:: Exercise inputs
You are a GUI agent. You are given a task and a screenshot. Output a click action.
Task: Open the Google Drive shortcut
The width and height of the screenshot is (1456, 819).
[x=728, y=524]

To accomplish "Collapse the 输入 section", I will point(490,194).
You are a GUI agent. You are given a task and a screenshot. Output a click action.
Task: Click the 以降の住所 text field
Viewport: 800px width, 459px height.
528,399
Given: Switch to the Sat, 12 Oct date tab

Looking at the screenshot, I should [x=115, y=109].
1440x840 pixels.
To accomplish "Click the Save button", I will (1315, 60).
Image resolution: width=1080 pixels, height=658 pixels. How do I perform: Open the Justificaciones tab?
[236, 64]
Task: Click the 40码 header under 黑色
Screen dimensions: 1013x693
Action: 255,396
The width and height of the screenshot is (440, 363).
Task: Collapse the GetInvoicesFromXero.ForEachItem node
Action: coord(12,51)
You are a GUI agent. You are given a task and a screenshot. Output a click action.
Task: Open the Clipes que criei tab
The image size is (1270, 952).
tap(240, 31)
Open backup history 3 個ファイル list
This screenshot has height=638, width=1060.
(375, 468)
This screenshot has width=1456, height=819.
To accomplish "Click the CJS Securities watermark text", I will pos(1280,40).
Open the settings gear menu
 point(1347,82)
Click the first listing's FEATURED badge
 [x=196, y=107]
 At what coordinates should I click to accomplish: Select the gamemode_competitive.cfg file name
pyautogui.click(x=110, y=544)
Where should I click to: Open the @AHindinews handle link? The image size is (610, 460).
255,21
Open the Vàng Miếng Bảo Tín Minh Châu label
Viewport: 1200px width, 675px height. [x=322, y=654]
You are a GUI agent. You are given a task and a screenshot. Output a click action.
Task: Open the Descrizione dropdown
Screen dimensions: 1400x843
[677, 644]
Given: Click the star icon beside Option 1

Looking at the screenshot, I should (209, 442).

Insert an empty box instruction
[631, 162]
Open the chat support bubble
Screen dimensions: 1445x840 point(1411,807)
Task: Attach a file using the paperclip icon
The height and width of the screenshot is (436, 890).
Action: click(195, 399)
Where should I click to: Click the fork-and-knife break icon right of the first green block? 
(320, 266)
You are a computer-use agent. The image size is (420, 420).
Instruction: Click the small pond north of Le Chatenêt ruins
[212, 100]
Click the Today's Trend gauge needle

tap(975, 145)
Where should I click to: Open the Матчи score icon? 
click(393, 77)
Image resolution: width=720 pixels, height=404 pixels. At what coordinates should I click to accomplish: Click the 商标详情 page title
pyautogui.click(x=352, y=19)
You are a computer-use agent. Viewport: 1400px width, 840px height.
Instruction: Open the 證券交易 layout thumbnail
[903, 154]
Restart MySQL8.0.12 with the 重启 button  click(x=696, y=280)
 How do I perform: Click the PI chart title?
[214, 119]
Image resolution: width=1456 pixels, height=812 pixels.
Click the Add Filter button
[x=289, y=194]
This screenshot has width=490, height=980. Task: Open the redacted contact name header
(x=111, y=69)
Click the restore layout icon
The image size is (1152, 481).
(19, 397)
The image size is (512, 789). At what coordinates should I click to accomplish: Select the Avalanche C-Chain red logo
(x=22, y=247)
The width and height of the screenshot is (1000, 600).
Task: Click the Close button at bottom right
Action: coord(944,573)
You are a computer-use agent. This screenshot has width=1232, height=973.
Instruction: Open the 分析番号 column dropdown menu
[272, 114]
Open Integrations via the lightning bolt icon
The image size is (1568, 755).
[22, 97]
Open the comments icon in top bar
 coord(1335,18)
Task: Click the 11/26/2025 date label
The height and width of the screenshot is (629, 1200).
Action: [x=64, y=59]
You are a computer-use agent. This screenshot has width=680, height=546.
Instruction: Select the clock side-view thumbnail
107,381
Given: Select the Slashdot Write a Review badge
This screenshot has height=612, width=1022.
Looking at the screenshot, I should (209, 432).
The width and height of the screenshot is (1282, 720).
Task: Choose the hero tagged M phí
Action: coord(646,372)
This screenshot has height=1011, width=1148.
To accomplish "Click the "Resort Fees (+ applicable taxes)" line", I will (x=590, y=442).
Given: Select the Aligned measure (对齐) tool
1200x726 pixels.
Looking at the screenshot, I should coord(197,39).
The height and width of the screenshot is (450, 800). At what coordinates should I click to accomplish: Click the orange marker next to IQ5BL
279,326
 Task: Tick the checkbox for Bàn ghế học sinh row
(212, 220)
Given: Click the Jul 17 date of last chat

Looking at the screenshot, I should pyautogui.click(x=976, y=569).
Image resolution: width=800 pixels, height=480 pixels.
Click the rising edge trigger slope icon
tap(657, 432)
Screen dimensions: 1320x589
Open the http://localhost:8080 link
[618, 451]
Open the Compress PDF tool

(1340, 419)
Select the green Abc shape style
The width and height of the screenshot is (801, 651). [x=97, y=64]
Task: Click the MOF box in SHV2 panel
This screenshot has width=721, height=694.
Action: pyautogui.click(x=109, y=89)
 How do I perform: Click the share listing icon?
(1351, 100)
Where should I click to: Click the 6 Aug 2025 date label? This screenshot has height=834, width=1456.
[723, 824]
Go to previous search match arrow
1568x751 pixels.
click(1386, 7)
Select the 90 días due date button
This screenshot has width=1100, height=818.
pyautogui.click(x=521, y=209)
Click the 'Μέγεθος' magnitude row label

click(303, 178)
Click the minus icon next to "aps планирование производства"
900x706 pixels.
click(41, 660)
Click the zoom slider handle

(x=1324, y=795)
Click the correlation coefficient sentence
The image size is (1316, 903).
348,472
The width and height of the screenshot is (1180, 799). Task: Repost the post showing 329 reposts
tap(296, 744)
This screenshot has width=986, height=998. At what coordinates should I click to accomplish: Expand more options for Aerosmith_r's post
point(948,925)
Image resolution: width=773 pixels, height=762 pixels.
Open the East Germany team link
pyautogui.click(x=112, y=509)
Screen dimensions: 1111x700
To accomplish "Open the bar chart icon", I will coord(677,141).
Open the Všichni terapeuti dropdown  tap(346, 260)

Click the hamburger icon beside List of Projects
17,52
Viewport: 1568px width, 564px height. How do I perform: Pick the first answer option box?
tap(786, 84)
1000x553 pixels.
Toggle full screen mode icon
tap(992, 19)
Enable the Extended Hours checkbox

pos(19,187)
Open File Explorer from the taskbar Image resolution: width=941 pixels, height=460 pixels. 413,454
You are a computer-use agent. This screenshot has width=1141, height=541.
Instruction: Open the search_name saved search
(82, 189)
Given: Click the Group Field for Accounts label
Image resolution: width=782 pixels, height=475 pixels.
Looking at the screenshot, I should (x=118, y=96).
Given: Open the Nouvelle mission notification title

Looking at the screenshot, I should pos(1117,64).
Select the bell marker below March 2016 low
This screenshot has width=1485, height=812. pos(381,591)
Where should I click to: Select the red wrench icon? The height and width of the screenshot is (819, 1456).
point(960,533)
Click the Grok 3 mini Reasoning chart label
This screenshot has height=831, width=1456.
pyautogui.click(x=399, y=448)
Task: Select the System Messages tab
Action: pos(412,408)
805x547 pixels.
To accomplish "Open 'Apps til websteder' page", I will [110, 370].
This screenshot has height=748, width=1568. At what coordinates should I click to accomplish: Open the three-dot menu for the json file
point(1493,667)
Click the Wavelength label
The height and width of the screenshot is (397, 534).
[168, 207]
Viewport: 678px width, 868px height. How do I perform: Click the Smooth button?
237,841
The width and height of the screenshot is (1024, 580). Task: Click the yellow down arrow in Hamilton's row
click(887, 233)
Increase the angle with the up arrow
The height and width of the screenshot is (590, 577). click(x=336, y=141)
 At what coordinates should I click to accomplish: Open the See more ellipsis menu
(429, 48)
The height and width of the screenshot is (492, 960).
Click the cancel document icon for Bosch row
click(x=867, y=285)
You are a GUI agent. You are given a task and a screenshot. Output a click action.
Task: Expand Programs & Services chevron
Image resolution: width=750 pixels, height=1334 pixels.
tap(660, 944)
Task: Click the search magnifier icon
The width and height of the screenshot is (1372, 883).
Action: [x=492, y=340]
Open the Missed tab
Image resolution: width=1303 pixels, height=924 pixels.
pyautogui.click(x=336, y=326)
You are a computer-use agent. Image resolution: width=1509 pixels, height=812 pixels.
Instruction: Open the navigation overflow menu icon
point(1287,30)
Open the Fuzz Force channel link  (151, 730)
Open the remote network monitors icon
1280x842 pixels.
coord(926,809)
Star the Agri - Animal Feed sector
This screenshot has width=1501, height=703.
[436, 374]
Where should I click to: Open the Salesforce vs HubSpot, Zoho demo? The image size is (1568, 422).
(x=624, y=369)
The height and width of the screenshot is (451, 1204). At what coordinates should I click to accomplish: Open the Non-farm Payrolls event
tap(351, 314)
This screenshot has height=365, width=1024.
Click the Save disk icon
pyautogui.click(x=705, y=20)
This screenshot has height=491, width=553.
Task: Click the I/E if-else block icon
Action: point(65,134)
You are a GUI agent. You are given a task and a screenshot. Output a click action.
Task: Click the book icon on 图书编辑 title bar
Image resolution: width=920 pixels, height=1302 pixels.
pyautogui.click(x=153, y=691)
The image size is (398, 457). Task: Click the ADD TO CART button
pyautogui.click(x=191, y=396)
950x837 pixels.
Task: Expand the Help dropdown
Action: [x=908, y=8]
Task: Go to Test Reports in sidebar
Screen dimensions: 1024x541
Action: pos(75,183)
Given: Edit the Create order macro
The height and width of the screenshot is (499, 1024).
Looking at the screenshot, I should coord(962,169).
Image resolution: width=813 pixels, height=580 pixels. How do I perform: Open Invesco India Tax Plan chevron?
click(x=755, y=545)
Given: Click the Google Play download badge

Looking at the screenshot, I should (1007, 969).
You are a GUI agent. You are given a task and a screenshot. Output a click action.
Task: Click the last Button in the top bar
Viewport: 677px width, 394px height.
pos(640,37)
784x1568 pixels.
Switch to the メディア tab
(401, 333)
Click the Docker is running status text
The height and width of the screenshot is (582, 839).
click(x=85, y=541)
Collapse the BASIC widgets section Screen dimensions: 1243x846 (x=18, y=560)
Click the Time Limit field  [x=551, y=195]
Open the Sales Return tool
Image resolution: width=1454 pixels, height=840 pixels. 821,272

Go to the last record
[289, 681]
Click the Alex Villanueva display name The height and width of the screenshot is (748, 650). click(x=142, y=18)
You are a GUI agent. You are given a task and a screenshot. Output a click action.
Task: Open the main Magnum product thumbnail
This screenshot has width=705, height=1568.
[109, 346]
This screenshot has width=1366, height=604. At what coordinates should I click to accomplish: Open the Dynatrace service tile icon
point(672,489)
::::
• What you need to do: Convert the rows between the lines holding "You are a computer-use agent. Image" and "point(1287,30)", inclusive, into a two-column CSV with the headers instruction and click_point. Give one CSV line per row, with its text and its answer each in a single quoted field and any line breaks replaced by spaces.

• Full output:
instruction,click_point
"You are a computer-use agent. Image resolution: width=1509 pixels, height=812 pixels. Instruction: Open the navigation overflow menu icon","point(1287,30)"